──────── Records

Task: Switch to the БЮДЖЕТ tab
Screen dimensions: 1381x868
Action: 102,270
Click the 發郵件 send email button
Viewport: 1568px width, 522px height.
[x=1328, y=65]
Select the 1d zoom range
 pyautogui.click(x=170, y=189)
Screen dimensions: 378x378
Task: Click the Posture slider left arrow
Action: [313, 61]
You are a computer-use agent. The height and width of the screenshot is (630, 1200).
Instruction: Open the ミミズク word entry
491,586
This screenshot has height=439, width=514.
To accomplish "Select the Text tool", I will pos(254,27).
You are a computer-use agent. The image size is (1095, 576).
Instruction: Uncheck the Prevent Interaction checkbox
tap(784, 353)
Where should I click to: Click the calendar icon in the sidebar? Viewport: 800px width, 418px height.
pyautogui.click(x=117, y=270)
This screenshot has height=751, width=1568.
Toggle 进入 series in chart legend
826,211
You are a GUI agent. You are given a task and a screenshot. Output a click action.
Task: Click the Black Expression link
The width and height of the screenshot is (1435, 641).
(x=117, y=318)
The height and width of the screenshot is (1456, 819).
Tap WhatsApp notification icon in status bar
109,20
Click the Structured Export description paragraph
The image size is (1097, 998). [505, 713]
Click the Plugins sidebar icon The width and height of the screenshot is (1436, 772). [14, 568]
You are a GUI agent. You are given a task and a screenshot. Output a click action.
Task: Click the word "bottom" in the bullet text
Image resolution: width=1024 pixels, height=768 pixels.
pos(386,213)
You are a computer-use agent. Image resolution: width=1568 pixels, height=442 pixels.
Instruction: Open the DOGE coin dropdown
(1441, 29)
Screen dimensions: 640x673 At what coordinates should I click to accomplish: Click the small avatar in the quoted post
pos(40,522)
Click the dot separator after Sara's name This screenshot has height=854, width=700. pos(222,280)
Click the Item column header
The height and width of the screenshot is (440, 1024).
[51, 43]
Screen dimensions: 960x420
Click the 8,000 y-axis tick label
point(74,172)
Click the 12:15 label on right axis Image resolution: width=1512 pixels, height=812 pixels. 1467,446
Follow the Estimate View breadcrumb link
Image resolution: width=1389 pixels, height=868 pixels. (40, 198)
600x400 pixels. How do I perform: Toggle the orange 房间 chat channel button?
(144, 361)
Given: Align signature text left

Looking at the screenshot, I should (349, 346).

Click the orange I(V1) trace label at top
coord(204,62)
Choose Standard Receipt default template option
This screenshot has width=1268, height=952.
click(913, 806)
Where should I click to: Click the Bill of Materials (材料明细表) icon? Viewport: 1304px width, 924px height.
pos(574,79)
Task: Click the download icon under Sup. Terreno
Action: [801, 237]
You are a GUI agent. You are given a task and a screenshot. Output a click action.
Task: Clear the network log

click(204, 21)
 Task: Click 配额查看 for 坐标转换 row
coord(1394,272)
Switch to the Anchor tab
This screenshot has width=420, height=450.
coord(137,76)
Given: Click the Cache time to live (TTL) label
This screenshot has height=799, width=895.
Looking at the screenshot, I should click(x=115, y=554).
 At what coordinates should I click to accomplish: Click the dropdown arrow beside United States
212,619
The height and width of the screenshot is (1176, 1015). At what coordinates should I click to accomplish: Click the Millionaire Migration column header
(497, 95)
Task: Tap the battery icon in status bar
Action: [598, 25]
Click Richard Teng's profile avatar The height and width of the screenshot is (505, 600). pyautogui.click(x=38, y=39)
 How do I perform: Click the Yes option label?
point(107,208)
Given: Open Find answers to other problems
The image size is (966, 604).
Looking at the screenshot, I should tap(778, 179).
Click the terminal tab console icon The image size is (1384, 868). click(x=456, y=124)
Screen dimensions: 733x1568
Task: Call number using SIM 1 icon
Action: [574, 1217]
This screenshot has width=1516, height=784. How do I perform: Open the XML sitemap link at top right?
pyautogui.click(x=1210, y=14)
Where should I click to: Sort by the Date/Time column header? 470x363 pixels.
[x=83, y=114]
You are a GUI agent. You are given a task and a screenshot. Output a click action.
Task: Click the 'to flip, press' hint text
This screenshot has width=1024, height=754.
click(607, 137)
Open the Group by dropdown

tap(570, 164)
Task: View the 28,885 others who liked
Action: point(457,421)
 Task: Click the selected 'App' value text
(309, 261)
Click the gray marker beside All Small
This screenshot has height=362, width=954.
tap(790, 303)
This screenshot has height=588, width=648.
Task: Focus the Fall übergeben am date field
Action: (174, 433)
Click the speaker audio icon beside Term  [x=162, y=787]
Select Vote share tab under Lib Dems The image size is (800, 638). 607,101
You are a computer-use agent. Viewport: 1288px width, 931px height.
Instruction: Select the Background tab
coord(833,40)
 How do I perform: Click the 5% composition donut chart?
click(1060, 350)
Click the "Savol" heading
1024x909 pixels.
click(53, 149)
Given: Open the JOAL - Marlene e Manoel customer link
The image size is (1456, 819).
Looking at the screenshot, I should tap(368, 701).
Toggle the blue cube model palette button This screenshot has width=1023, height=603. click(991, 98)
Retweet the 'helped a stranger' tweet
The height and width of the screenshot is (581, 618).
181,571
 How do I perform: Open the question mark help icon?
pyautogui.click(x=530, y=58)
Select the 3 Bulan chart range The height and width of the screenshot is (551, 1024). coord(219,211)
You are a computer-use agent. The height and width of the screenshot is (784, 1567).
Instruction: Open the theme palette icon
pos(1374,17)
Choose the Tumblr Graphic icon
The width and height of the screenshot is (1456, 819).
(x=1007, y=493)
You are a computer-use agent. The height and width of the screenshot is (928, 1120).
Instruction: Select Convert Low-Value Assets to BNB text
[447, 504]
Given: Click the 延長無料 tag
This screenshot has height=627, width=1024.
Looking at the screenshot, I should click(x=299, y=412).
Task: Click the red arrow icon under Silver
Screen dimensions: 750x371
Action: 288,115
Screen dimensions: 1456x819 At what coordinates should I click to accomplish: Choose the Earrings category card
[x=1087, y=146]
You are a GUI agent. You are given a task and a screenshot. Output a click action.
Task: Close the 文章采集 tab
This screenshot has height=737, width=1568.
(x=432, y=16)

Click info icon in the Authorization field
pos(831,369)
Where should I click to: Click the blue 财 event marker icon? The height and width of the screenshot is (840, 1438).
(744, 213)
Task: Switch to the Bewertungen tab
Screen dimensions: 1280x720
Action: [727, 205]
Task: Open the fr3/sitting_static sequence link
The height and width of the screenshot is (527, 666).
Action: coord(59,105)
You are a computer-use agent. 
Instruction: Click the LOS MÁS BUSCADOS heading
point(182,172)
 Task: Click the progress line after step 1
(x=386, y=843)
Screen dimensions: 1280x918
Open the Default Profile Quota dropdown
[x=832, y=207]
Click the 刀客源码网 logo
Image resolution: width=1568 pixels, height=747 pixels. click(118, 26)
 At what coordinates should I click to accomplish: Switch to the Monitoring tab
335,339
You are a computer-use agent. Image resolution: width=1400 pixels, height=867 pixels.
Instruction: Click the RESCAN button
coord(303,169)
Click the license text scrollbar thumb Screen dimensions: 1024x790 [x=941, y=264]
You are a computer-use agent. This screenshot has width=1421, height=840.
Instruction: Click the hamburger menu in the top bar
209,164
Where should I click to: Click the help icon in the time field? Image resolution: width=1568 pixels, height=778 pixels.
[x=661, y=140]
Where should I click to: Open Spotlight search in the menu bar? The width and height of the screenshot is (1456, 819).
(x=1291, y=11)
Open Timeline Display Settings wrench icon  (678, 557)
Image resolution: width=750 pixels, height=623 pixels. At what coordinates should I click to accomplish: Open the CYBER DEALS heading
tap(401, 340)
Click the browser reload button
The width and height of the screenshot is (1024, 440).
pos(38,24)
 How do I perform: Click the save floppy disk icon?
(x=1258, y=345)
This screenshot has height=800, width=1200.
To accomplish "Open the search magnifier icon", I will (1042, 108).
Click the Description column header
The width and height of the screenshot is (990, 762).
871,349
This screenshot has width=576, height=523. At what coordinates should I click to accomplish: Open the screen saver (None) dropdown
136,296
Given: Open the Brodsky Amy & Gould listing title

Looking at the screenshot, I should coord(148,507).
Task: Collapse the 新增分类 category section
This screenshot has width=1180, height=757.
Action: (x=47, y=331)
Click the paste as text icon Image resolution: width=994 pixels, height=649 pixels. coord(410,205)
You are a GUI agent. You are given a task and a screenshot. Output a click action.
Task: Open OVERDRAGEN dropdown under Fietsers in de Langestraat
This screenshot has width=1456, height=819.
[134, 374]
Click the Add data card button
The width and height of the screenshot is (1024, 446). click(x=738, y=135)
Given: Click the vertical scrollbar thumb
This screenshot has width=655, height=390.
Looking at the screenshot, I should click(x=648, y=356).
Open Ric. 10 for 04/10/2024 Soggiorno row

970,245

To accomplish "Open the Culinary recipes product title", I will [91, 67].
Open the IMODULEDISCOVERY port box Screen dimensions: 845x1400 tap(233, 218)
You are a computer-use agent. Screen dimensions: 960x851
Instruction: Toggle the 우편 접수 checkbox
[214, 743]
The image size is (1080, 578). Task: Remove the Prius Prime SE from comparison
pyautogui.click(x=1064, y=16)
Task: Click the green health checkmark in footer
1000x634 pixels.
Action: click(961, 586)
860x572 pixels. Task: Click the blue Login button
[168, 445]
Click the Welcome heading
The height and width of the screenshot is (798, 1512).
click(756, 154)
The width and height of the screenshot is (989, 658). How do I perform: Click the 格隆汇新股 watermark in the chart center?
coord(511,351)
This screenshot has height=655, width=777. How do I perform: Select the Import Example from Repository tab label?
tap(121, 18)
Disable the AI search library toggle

────────────────

__Task details__: Pick out every line above that contains the word "marker" and copy each one in full. Match the case as given.

__Response below__:
Click the gray marker beside All Small
Where should I click to: Click the blue 财 event marker icon? The height and width of the screenshot is (840, 1438).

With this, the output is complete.